Trade exploded in the 17th century, Amsterdam’s Golden Age. In one very ambitious expansion project that took 50 years, the 3 main canals of the city were dug and the houses around them were built. Completed around 1660, it made the city grow to 4 times its size and gave it the most intricate and efficient system of navigable waterways in the world. A maze of connecting canals brought merchandise from all over the world to the doorstep of every canalside merchant.A fleet of thousands of small barges carried the goods from the big ships in the harbor to every corner of the city. More than a thousand warehouses on the canal-sides were supplied by these man-powered barges. On top of that, 9 specialized floating markets catered to the daily needs of 17th century Amsterdammers.In those days, more goods were moved on barges in the canals by human power, than would even be possible today with trucks along the canalsides.

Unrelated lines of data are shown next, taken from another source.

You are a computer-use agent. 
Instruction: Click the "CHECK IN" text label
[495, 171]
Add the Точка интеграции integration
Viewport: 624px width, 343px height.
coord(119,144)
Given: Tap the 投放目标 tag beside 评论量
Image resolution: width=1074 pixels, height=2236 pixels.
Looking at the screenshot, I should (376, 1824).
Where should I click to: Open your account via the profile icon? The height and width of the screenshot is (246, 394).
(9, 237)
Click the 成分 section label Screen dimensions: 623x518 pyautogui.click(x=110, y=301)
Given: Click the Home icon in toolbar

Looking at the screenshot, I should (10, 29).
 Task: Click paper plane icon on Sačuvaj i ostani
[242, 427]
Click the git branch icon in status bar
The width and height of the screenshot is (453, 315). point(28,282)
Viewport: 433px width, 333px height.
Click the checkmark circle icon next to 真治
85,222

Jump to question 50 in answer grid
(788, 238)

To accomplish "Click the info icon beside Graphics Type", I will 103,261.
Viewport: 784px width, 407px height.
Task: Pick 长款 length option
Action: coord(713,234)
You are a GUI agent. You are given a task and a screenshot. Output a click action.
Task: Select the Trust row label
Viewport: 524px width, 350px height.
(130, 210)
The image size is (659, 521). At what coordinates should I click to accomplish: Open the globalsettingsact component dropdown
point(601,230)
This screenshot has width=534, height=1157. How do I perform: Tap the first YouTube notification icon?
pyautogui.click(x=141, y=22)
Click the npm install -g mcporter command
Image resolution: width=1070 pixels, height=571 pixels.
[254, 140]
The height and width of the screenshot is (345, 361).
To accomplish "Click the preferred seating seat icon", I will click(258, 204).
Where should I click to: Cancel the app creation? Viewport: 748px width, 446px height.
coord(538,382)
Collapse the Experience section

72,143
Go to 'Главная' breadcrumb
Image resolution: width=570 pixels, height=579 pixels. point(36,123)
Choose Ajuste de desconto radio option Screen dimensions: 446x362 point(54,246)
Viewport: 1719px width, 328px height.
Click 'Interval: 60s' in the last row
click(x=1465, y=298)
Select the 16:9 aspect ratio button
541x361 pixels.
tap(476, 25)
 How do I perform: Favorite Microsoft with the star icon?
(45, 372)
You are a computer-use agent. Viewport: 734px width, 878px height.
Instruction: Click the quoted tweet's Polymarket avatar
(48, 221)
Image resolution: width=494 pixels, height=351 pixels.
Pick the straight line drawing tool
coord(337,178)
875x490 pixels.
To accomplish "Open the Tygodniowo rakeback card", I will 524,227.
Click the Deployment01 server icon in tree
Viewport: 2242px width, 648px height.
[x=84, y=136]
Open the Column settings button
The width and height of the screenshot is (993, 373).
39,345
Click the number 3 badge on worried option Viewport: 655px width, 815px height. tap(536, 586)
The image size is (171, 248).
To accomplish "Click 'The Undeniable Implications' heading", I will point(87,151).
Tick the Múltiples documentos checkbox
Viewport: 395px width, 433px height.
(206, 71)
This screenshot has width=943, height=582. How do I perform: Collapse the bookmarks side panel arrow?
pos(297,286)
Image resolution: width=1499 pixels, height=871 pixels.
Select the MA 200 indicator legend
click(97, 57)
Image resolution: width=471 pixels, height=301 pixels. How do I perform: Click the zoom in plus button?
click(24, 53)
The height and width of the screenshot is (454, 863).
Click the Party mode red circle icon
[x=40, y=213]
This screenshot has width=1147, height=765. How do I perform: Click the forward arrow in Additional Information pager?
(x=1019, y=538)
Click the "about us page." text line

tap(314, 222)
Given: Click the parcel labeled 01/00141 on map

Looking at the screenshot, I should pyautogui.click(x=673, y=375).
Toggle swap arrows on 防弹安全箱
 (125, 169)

The 20th century needed space for cars and other land traffic. Many canals were filled in to make streets and parking spaces. Not without struggle: fierce protest had rescued the famous Seven Bridges of the Reguliersgracht already in 1901.But in 1955, a local police commissioner still submitted a serious proposal to the City Council to solve all traffic problems by filling up all the canals to make highways. He was almost tarred and feathered for it. Amsterdammers are fond of their Canals.
Amsterdam canals today
Almost half of the original water in Amsterdam was lost to landfills, but a full 25 percent of the city's surface still consists of navigable waterways. With 65 miles of ancient canals, Amsterdam is still the most watery city in the world.Today, the only cargo vessel on the Amsterdam canals is a unique package boat of Courier service DHL, but that will change in the near future.In 2008, Mokum Mariteam 's first electrically powered cargo sloops will deliver their goods in and around the city. A serious and very timely project to help fight air pollution and alleviate traffic congestion on the streets.